El presidente de la República Islámica de Irán llegó acompañado al Vaticano por una delegación de 12 personas, entre ellos el canciller, Javad Zarif. Rohani y Zarif se reunieron también con el secretario de Estado del Vaticano, el cardenal Pietro Parolin, y el ministro de Relaciones Exteriores, el arzobispo Paul Gallagher.
Para Rohani, la visita al pontífice, respetado por los musulmanes, ha sido una etapa obligada en la serie de encuentros y reuniones programadas durante su permanencia de cuatro días en Europa.
Al término del encuentro el Papa presidió el tradicional intercambio de regalos ante un grupo de periodistas. El mandatario iraní le regaló una alfombra persa realizada a mano y un libro de grandes dimensiones con miniaturas en su interior. Francisco le donó el medallón de San Martín de Tours y la encíclica "Laudato Si'" sobre la defensa del medio ambiente. El Papa se excusó por no tener una versión en farsi, por lo que le entregó el volumen en inglés y en árabe. "Por favor, oren por mí. Estoy feliz de conocerlo, y le deseo buen trabajo", se despidió en farsi Rohani.
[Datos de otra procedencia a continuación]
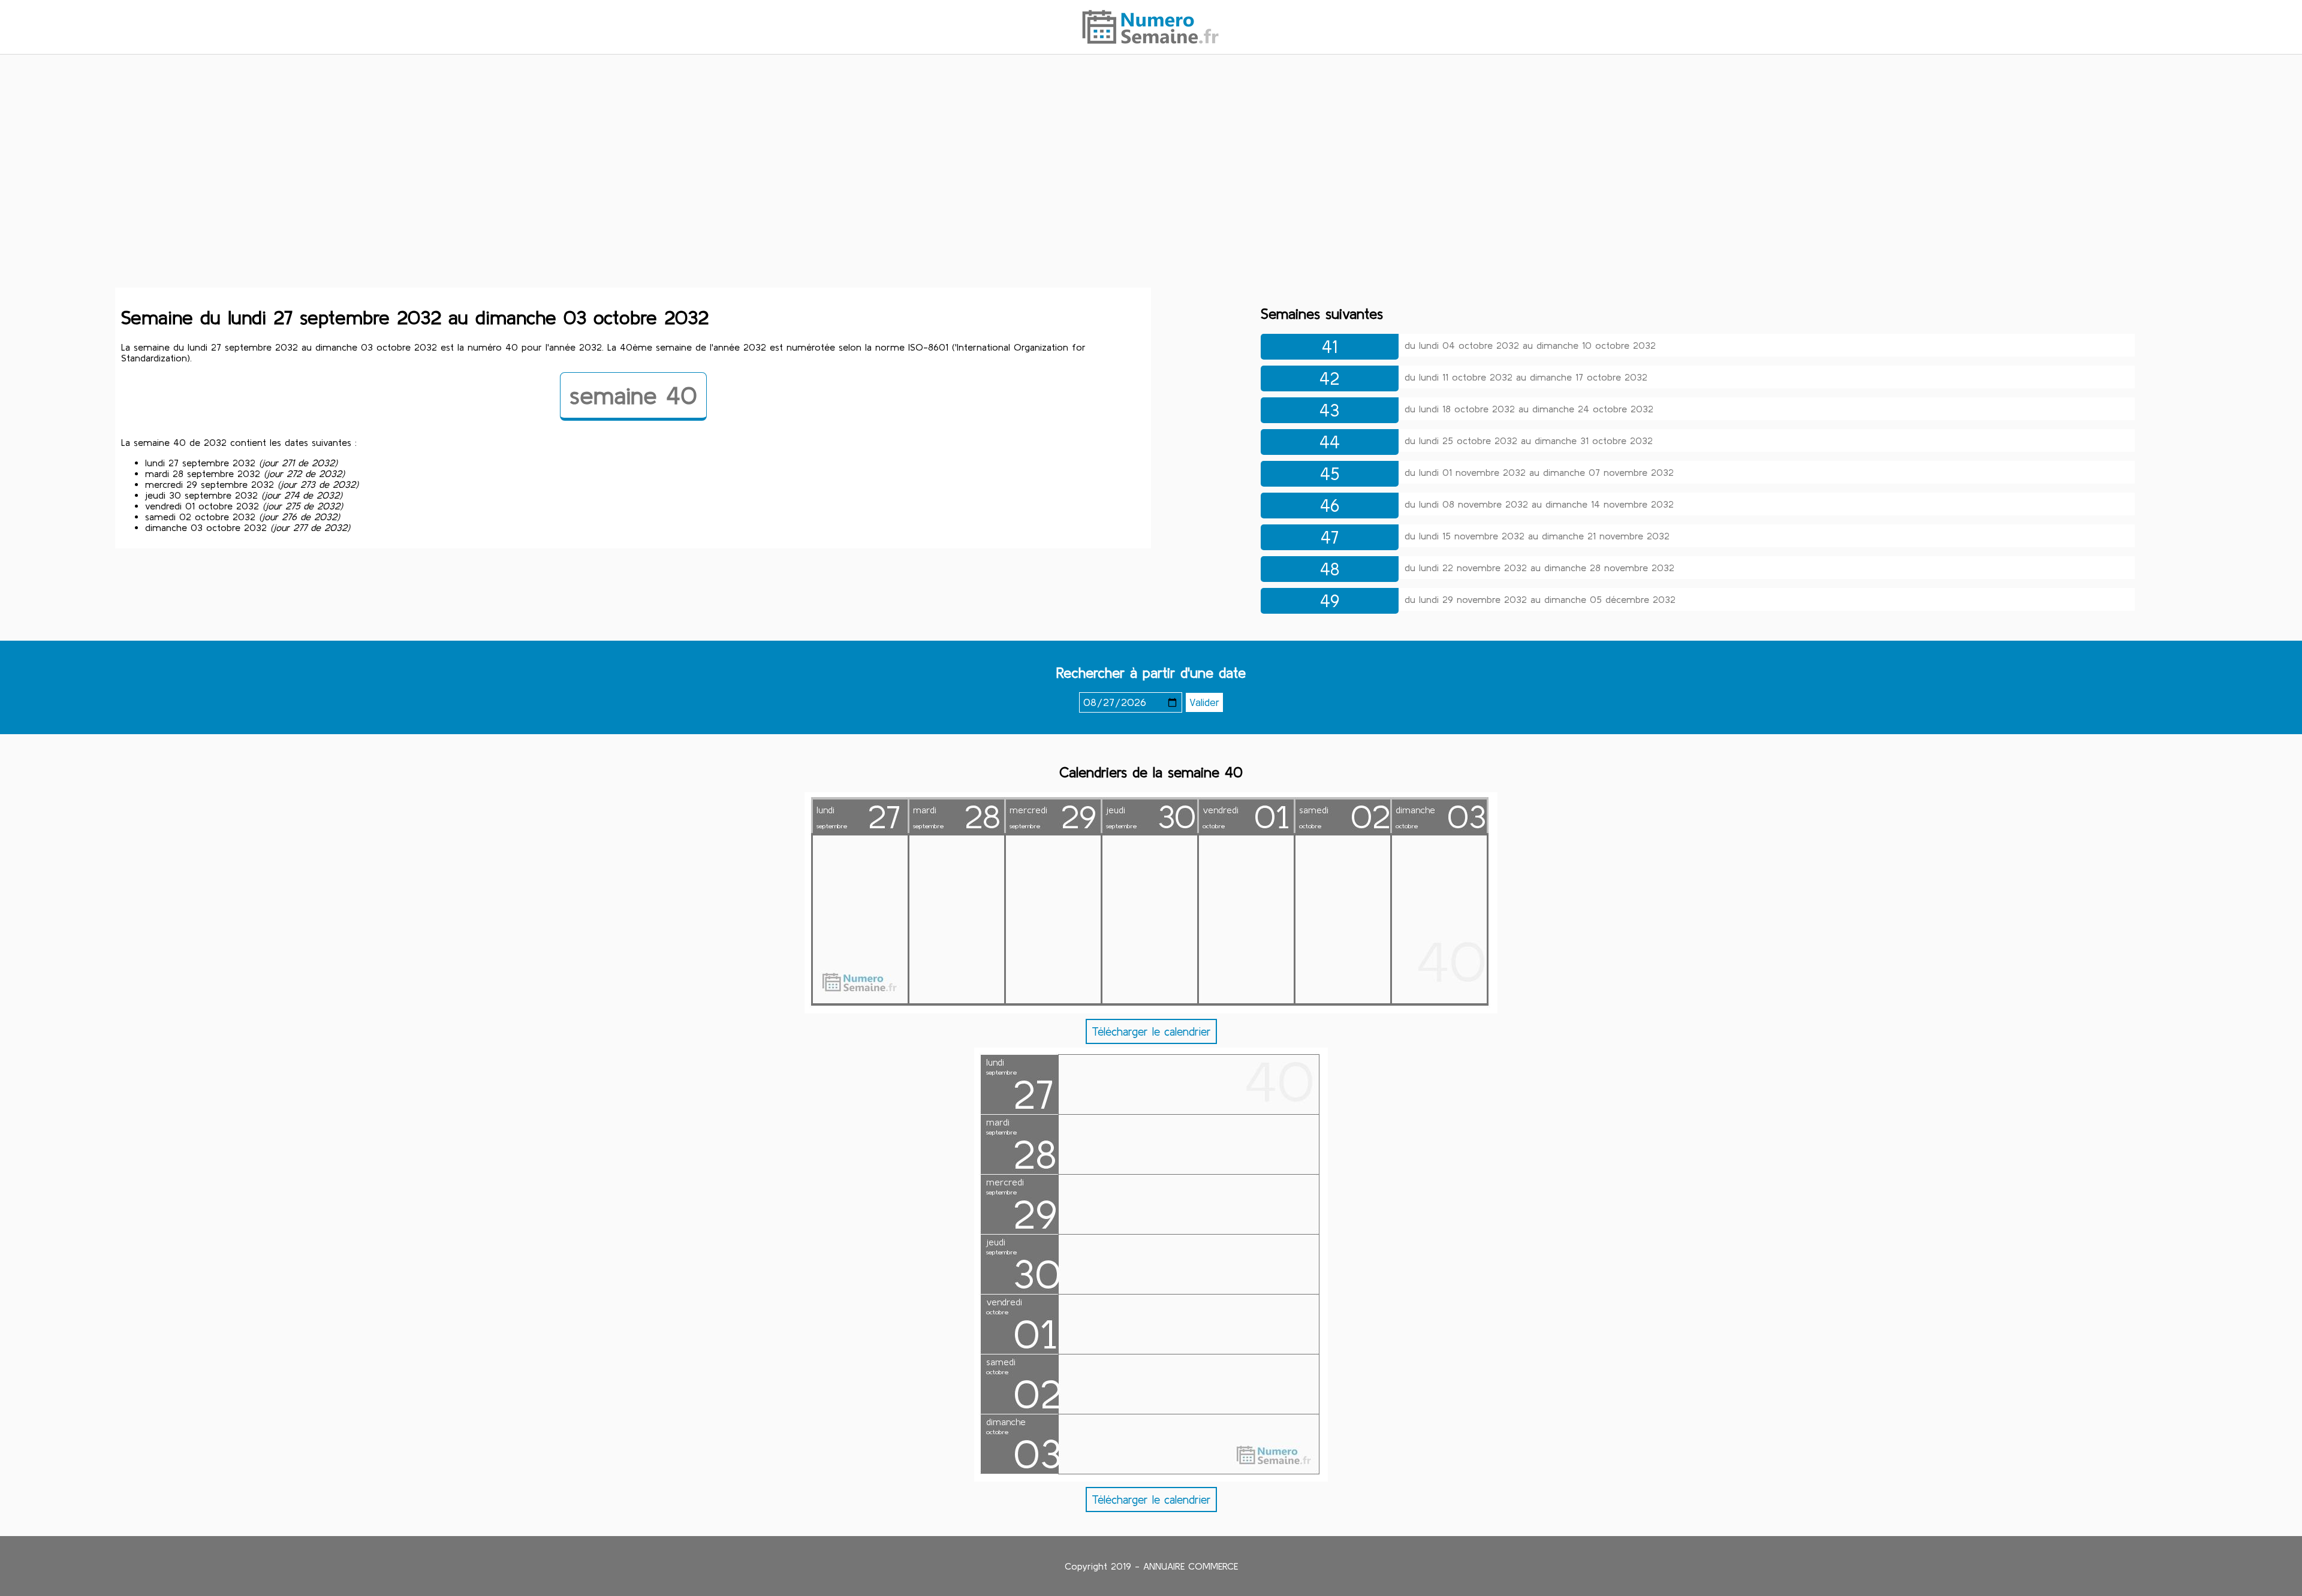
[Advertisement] (1151, 158)
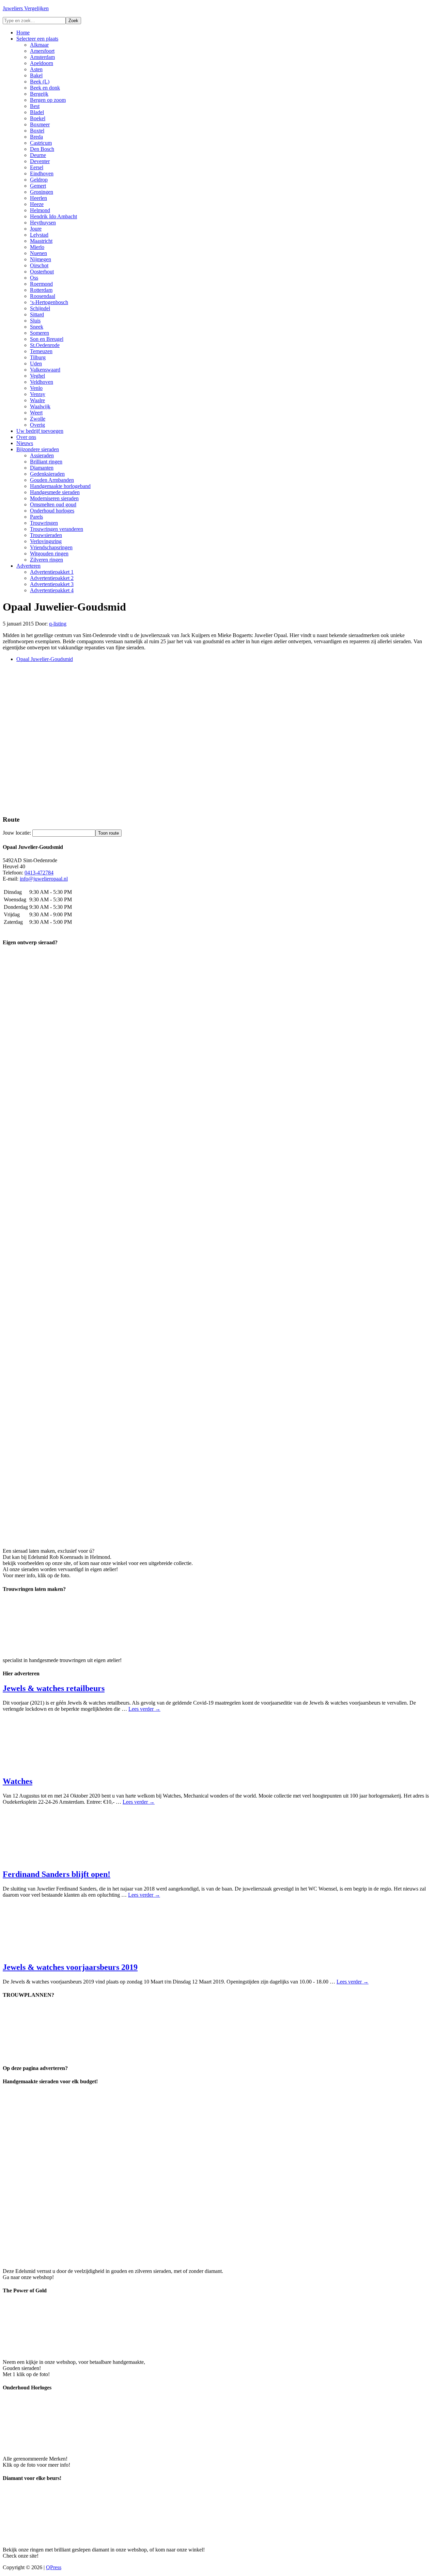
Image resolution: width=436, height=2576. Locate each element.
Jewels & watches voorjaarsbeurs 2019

Con esta gira, Irán sella su reintegración a la comunidad internacional. Antes del encuentro con el papa, Rohani se había reunido por segunda vez en Roma con decenas de empresarios italianos, para alentarlos a invertir en su país. "Irán es el país más seguro y estable de toda la región", aseguró el mandatario iraní. Y en línea de lo que comentó después con el Papa, Rohani había asegurado que "las religiones nos enseñan que debemos aceptar todas las opiniones, valorarlas y elegir la que nos parezca mejor. Nos enseñan a que la iglesia, la sinagoga y la mezquita pueden convivir una al lado de la otra".
Italia era antes de las sanciones impuestas a Irán en 2006, el principal socio económico europeo y quiere recuperar su lugar en ese país rico en petróleo y gas. El lunes, Rohani y el jefe de Gobierno italiano, Matteo Renzi, asistieron a la firma de varios contratos, por un total de unos 17.000 millones de euros. El presidente recorrerá hoy el Coliseo y luego partirá a París.